= Prompt =
Lay out the entries in the part that opens with the line containing "Screen dimensions: 828x642" and closes with the line containing "pyautogui.click(x=699, y=14)" as a two-column CSV with the headers instruction and action, one row per entry. Put each field in quotes and replace any line breaks in it with spaces.

= Data for this task =
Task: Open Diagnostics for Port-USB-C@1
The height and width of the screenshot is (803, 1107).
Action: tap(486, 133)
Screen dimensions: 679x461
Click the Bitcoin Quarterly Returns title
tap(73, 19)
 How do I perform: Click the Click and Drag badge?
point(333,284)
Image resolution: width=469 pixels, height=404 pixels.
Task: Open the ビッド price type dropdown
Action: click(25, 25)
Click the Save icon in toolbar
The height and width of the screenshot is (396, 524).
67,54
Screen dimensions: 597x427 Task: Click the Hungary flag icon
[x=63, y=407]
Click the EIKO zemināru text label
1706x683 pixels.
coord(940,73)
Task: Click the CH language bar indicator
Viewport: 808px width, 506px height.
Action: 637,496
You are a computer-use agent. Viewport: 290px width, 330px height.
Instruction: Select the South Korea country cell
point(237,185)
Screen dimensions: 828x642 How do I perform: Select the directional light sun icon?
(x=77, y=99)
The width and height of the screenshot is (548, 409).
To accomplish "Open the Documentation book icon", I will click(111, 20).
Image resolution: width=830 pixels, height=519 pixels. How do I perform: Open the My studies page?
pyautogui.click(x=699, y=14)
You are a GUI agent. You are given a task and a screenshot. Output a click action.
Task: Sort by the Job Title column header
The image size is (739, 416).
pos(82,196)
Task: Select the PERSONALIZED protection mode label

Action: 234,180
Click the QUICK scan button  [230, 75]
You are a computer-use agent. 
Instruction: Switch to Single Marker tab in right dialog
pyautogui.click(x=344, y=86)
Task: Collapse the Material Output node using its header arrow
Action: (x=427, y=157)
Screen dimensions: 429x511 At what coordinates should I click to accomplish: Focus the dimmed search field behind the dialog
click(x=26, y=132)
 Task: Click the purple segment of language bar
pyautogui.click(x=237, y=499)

= Task solution =
instruction,action
"Screen dimensions: 828x642 How do I perform: Select the directional light sun icon?","(x=77, y=99)"
"The width and height of the screenshot is (548, 409). To accomplish ""Open the Documentation book icon"",","I will click(111, 20)."
"Image resolution: width=830 pixels, height=519 pixels. How do I perform: Open the My studies page?","pyautogui.click(x=699, y=14)"